• _Supplied records_
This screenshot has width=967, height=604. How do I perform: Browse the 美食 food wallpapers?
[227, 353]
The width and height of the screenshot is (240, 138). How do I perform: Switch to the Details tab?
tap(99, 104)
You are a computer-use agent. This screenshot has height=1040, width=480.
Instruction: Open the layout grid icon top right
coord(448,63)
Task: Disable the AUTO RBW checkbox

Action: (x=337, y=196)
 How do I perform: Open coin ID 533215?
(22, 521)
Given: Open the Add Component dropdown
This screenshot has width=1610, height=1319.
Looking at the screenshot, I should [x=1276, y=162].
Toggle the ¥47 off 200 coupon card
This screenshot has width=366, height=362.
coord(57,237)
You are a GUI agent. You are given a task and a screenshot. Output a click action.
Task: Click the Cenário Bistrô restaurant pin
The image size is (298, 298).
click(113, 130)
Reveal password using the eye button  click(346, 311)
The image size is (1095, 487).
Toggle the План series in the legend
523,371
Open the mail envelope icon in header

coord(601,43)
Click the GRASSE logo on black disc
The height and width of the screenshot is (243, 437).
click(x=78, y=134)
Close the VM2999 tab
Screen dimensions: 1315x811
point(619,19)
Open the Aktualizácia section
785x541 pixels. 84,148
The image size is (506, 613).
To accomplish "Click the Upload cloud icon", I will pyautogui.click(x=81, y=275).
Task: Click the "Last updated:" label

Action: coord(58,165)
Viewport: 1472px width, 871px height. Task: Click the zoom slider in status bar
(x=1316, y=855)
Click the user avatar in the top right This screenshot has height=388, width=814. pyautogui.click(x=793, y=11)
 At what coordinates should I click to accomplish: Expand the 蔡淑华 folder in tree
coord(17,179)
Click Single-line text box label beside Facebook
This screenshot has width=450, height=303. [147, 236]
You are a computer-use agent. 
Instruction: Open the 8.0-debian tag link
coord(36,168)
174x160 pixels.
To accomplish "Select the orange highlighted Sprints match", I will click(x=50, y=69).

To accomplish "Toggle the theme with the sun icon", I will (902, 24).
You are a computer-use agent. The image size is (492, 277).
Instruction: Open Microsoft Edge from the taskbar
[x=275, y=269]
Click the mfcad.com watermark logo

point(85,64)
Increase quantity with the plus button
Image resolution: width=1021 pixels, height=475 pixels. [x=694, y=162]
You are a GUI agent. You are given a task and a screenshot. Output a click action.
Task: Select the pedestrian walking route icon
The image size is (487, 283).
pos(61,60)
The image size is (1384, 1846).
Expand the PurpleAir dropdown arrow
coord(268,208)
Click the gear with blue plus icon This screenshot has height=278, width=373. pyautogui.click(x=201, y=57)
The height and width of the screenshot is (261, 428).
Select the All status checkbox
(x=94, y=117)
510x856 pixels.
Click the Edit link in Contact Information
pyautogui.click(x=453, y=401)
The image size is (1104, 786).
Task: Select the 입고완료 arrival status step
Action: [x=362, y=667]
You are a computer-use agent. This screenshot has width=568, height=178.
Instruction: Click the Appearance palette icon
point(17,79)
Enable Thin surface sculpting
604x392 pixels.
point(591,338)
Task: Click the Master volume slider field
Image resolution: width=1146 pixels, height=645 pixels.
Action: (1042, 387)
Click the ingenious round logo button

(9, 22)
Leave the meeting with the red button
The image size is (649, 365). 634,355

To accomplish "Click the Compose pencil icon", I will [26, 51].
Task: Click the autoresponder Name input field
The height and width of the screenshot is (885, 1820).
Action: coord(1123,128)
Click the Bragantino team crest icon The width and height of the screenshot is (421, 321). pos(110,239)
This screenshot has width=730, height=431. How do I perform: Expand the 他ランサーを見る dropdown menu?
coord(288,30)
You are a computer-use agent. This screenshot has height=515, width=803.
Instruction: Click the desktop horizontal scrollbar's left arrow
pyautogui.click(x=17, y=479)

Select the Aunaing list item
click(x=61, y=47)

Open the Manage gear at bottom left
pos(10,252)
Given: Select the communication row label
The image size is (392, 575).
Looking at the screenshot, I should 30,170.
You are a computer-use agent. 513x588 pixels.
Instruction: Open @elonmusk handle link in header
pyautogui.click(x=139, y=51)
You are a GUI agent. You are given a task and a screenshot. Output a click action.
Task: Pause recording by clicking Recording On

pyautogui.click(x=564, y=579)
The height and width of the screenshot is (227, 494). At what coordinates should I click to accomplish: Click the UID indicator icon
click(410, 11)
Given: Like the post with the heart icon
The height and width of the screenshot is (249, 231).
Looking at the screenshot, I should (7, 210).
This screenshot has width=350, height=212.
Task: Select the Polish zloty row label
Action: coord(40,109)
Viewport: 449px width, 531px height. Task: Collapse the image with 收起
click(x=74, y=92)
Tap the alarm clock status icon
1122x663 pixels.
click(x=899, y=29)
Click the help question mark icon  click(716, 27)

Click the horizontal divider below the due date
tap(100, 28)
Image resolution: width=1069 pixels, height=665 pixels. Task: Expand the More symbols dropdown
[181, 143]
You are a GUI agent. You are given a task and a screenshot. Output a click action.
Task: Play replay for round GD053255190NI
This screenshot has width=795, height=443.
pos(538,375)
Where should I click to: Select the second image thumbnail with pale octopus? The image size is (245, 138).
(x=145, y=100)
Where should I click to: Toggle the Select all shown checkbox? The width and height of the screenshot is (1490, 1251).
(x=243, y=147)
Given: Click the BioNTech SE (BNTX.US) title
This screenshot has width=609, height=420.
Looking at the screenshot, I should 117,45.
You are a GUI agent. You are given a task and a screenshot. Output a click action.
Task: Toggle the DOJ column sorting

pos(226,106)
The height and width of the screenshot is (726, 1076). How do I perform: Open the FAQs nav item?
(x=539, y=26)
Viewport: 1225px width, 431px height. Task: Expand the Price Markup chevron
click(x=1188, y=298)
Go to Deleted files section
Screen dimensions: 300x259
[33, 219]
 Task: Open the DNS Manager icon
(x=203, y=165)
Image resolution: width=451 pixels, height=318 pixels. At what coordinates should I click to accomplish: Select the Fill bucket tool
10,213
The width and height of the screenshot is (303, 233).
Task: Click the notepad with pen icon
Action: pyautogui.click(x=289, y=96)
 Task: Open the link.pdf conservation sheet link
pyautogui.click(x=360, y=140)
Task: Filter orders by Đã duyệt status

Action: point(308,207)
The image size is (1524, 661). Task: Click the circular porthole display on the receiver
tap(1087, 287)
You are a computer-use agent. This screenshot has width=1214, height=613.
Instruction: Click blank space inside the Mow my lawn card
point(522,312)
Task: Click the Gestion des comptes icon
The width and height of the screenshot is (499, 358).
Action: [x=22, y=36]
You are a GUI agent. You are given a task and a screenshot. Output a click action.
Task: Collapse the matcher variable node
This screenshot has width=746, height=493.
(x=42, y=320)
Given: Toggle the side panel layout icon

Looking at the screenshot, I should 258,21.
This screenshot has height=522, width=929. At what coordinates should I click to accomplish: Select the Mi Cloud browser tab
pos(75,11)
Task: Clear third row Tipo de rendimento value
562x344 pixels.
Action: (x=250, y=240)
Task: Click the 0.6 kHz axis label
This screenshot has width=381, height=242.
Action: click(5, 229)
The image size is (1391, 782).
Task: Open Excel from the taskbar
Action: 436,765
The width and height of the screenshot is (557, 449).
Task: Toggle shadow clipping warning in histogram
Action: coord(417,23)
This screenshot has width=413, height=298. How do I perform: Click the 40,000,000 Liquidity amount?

• _Work task_
Every entry must be duplicated exactly as it stands.

• _Result below_
This screenshot has width=967, height=604. How do I perform: Browse the 美食 food wallpapers?
[227, 353]
The width and height of the screenshot is (240, 138). How do I perform: Switch to the Details tab?
tap(99, 104)
You are a computer-use agent. This screenshot has height=1040, width=480.
Instruction: Open the layout grid icon top right
coord(448,63)
Task: Disable the AUTO RBW checkbox

Action: (x=337, y=196)
 How do I perform: Open coin ID 533215?
(22, 521)
Given: Open the Add Component dropdown
This screenshot has width=1610, height=1319.
Looking at the screenshot, I should [x=1276, y=162].
Toggle the ¥47 off 200 coupon card
This screenshot has width=366, height=362.
coord(57,237)
You are a GUI agent. You are given a task and a screenshot. Output a click action.
Task: Click the Cenário Bistrô restaurant pin
The image size is (298, 298).
click(113, 130)
Reveal password using the eye button  click(346, 311)
The image size is (1095, 487).
Toggle the План series in the legend
523,371
Open the mail envelope icon in header

coord(601,43)
Click the GRASSE logo on black disc
The height and width of the screenshot is (243, 437).
click(x=78, y=134)
Close the VM2999 tab
Screen dimensions: 1315x811
point(619,19)
Open the Aktualizácia section
785x541 pixels. 84,148
The image size is (506, 613).
To accomplish "Click the Upload cloud icon", I will pyautogui.click(x=81, y=275).
Task: Click the "Last updated:" label

Action: coord(58,165)
Viewport: 1472px width, 871px height. Task: Click the zoom slider in status bar
(x=1316, y=855)
Click the user avatar in the top right This screenshot has height=388, width=814. pyautogui.click(x=793, y=11)
 At what coordinates should I click to accomplish: Expand the 蔡淑华 folder in tree
coord(17,179)
Click Single-line text box label beside Facebook
This screenshot has width=450, height=303. [147, 236]
You are a computer-use agent. 
Instruction: Open the 8.0-debian tag link
coord(36,168)
174x160 pixels.
To accomplish "Select the orange highlighted Sprints match", I will click(x=50, y=69).

To accomplish "Toggle the theme with the sun icon", I will (902, 24).
You are a computer-use agent. The image size is (492, 277).
Instruction: Open Microsoft Edge from the taskbar
[x=275, y=269]
Click the mfcad.com watermark logo

point(85,64)
Increase quantity with the plus button
Image resolution: width=1021 pixels, height=475 pixels. [x=694, y=162]
You are a GUI agent. You are given a task and a screenshot. Output a click action.
Task: Select the pedestrian walking route icon
The image size is (487, 283).
pos(61,60)
The image size is (1384, 1846).
Expand the PurpleAir dropdown arrow
coord(268,208)
Click the gear with blue plus icon This screenshot has height=278, width=373. pyautogui.click(x=201, y=57)
The height and width of the screenshot is (261, 428).
Select the All status checkbox
(x=94, y=117)
510x856 pixels.
Click the Edit link in Contact Information
pyautogui.click(x=453, y=401)
The image size is (1104, 786).
Task: Select the 입고완료 arrival status step
Action: [x=362, y=667]
You are a computer-use agent. This screenshot has width=568, height=178.
Instruction: Click the Appearance palette icon
point(17,79)
Enable Thin surface sculpting
604x392 pixels.
point(591,338)
Task: Click the Master volume slider field
Image resolution: width=1146 pixels, height=645 pixels.
Action: (1042, 387)
Click the ingenious round logo button

(9, 22)
Leave the meeting with the red button
The image size is (649, 365). 634,355

To accomplish "Click the Compose pencil icon", I will [26, 51].
Task: Click the autoresponder Name input field
The height and width of the screenshot is (885, 1820).
Action: coord(1123,128)
Click the Bragantino team crest icon The width and height of the screenshot is (421, 321). pos(110,239)
This screenshot has width=730, height=431. How do I perform: Expand the 他ランサーを見る dropdown menu?
coord(288,30)
You are a computer-use agent. This screenshot has height=515, width=803.
Instruction: Click the desktop horizontal scrollbar's left arrow
pyautogui.click(x=17, y=479)

Select the Aunaing list item
click(x=61, y=47)

Open the Manage gear at bottom left
pos(10,252)
Given: Select the communication row label
The image size is (392, 575).
Looking at the screenshot, I should 30,170.
You are a computer-use agent. 513x588 pixels.
Instruction: Open @elonmusk handle link in header
pyautogui.click(x=139, y=51)
You are a GUI agent. You are given a task and a screenshot. Output a click action.
Task: Pause recording by clicking Recording On

pyautogui.click(x=564, y=579)
The height and width of the screenshot is (227, 494). At what coordinates should I click to accomplish: Click the UID indicator icon
click(410, 11)
Given: Like the post with the heart icon
The height and width of the screenshot is (249, 231).
Looking at the screenshot, I should (7, 210).
This screenshot has width=350, height=212.
Task: Select the Polish zloty row label
Action: coord(40,109)
Viewport: 449px width, 531px height. Task: Collapse the image with 收起
click(x=74, y=92)
Tap the alarm clock status icon
1122x663 pixels.
click(x=899, y=29)
Click the help question mark icon  click(716, 27)

Click the horizontal divider below the due date
tap(100, 28)
Image resolution: width=1069 pixels, height=665 pixels. Task: Expand the More symbols dropdown
[181, 143]
You are a GUI agent. You are given a task and a screenshot. Output a click action.
Task: Play replay for round GD053255190NI
This screenshot has width=795, height=443.
pos(538,375)
Where should I click to: Select the second image thumbnail with pale octopus? The image size is (245, 138).
(x=145, y=100)
Where should I click to: Toggle the Select all shown checkbox? The width and height of the screenshot is (1490, 1251).
(x=243, y=147)
Given: Click the BioNTech SE (BNTX.US) title
This screenshot has width=609, height=420.
Looking at the screenshot, I should 117,45.
You are a GUI agent. You are given a task and a screenshot. Output a click action.
Task: Toggle the DOJ column sorting

pos(226,106)
The height and width of the screenshot is (726, 1076). How do I perform: Open the FAQs nav item?
(x=539, y=26)
Viewport: 1225px width, 431px height. Task: Expand the Price Markup chevron
click(x=1188, y=298)
Go to Deleted files section
Screen dimensions: 300x259
[33, 219]
 Task: Open the DNS Manager icon
(x=203, y=165)
Image resolution: width=451 pixels, height=318 pixels. At what coordinates should I click to accomplish: Select the Fill bucket tool
10,213
The width and height of the screenshot is (303, 233).
Task: Click the notepad with pen icon
Action: pyautogui.click(x=289, y=96)
 Task: Open the link.pdf conservation sheet link
pyautogui.click(x=360, y=140)
Task: Filter orders by Đã duyệt status

Action: point(308,207)
The image size is (1524, 661). Task: Click the circular porthole display on the receiver
tap(1087, 287)
You are a computer-use agent. This screenshot has width=1214, height=613.
Instruction: Click blank space inside the Mow my lawn card
point(522,312)
Task: Click the Gestion des comptes icon
The width and height of the screenshot is (499, 358).
Action: [x=22, y=36]
You are a GUI agent. You are given a task and a screenshot. Output a click action.
Task: Collapse the matcher variable node
This screenshot has width=746, height=493.
(x=42, y=320)
Given: Toggle the side panel layout icon

Looking at the screenshot, I should 258,21.
This screenshot has height=522, width=929. At what coordinates should I click to accomplish: Select the Mi Cloud browser tab
pos(75,11)
Task: Clear third row Tipo de rendimento value
562x344 pixels.
Action: (x=250, y=240)
Task: Click the 0.6 kHz axis label
This screenshot has width=381, height=242.
Action: click(5, 229)
The image size is (1391, 782).
Task: Open Excel from the taskbar
Action: 436,765
The width and height of the screenshot is (557, 449).
Task: Toggle shadow clipping warning in histogram
Action: coord(417,23)
This screenshot has width=413, height=298. How do I perform: Click the 40,000,000 Liquidity amount?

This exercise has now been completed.